* What is needed
Take the line that contains "Task: Expand the Hosting Plan sidebar section" and each line after it to the end of the data below, and set them down exactly, omitting pictures.

* Data to examine
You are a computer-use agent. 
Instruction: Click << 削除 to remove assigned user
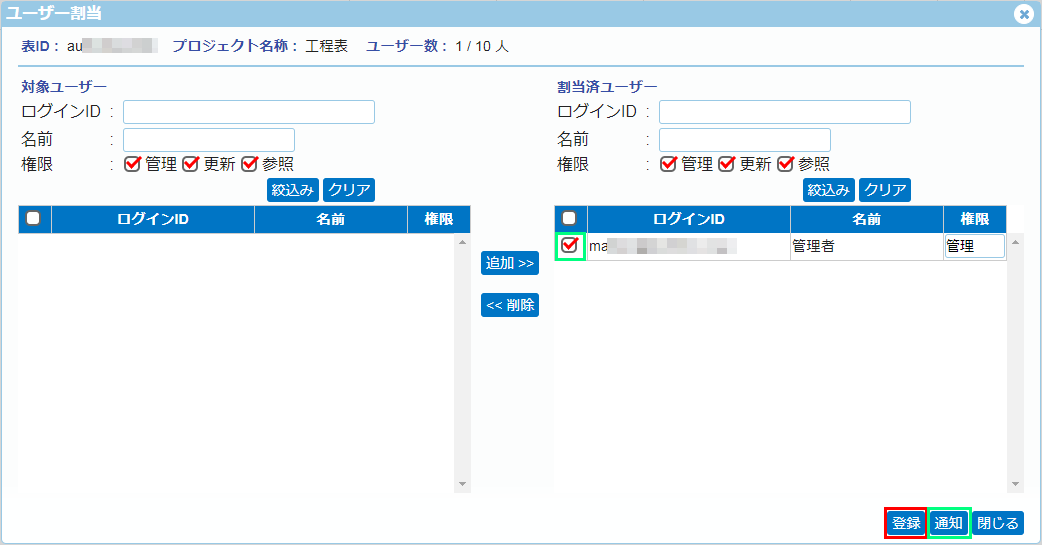[x=510, y=305]
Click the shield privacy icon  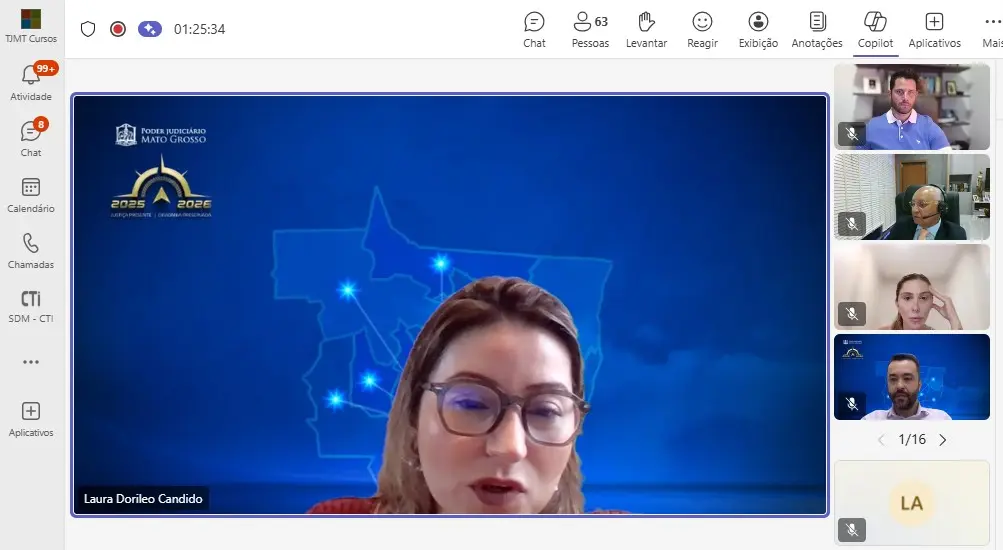(x=88, y=29)
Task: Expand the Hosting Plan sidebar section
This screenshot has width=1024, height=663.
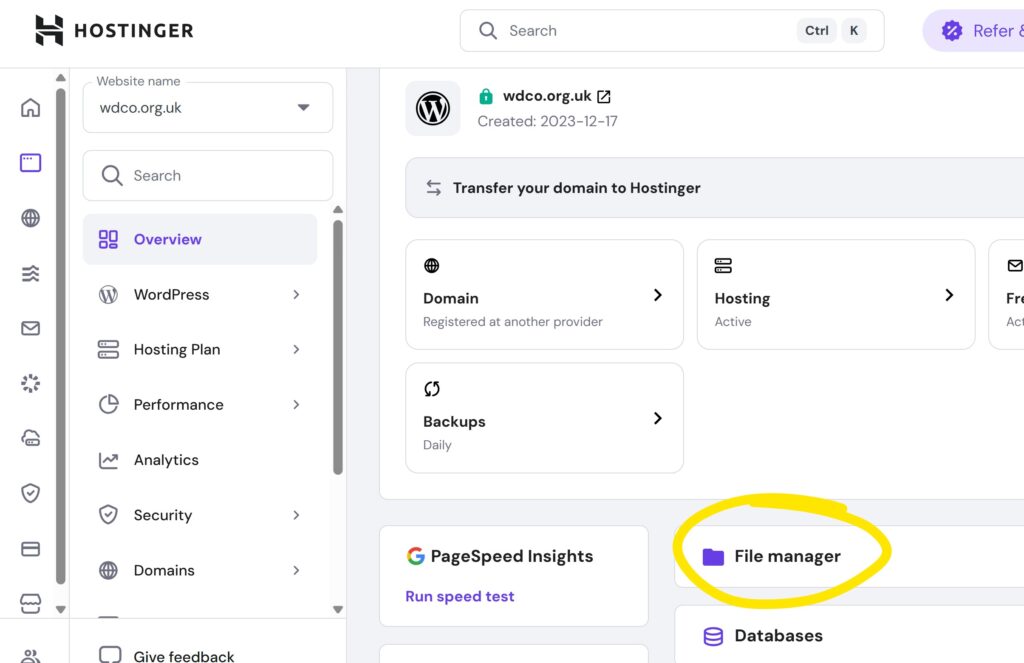Action: point(200,350)
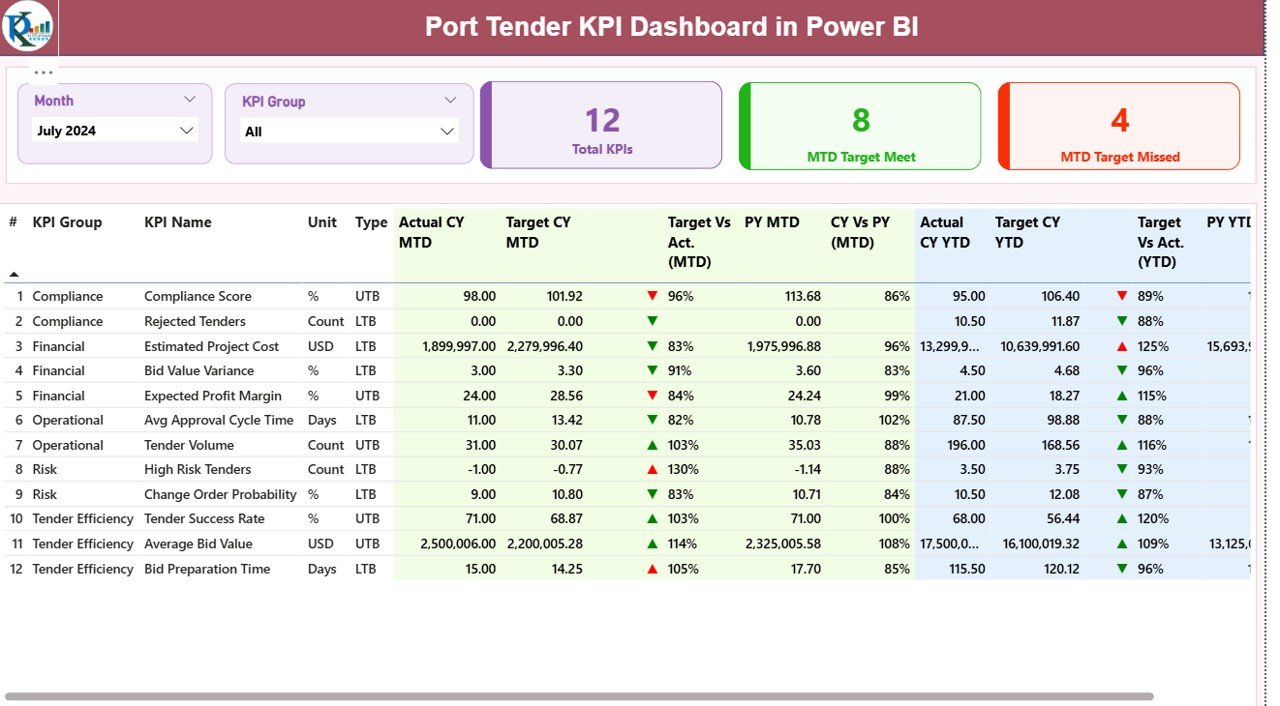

* Result of the task
Task: Expand the Hosting Plan sidebar section
This screenshot has width=1024, height=663.
Action: point(200,350)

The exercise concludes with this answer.